Director: M J Bassett
Starring: Jamie Bell, Ruaidhri Conroy, Mike Downey, Laurence Fox, Kris Marshall, Hans Matheson, Matthew Rhys, Andy Serkis. UK. 1h 34m
The general trends with World War II movies is to punch your audience right in the gut with the violence and depression of the war. With all the progressions of cinema they all translate in more effect ways of demonstrating the darkest side of human nature and the brutal fight for freedom, but this isn’t the only way to portray the horrors of this dark chapter, since the was there have been numerous ghost stories written about lost soldiers, everlasting love and the occult nature of the “the enemies” of righteous civilisation. But is Deathwatch the new ghostly war story we need?

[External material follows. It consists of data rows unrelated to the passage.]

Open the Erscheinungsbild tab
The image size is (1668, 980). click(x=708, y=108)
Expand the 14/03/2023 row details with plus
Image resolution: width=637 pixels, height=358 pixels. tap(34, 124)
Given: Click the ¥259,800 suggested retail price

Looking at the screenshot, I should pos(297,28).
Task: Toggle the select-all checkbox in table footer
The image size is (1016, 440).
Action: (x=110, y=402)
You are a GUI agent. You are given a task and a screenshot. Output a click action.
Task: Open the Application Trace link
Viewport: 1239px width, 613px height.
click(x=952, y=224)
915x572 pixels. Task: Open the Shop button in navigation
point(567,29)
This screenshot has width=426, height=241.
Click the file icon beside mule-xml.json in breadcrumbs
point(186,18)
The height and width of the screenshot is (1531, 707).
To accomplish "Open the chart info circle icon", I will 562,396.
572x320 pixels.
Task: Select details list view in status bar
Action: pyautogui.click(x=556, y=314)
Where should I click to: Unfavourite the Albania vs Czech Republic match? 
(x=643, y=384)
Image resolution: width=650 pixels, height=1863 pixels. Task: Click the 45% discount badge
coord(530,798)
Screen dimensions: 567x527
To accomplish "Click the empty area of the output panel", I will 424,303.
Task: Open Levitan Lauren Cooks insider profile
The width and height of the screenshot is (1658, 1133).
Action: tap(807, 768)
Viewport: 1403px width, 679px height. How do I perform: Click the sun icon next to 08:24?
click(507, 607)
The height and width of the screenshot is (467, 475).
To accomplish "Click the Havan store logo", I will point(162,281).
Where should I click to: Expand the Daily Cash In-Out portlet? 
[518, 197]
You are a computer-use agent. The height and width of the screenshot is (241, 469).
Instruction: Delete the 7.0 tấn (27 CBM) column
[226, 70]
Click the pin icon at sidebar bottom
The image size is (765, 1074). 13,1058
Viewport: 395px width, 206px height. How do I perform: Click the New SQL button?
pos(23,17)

Bassett’s track record includes an array of action movies all tinged with the macabre, but Bassett is versatile in his approach with the lavish fantasy Solomon Kane filled with magic myth and monsters, and Wilderness, a group of wayward chavs verses a mystery slasher while stranded on a secluded island, he’s not a man who liked to be pinned down with a specialty apart from directing engaging movies.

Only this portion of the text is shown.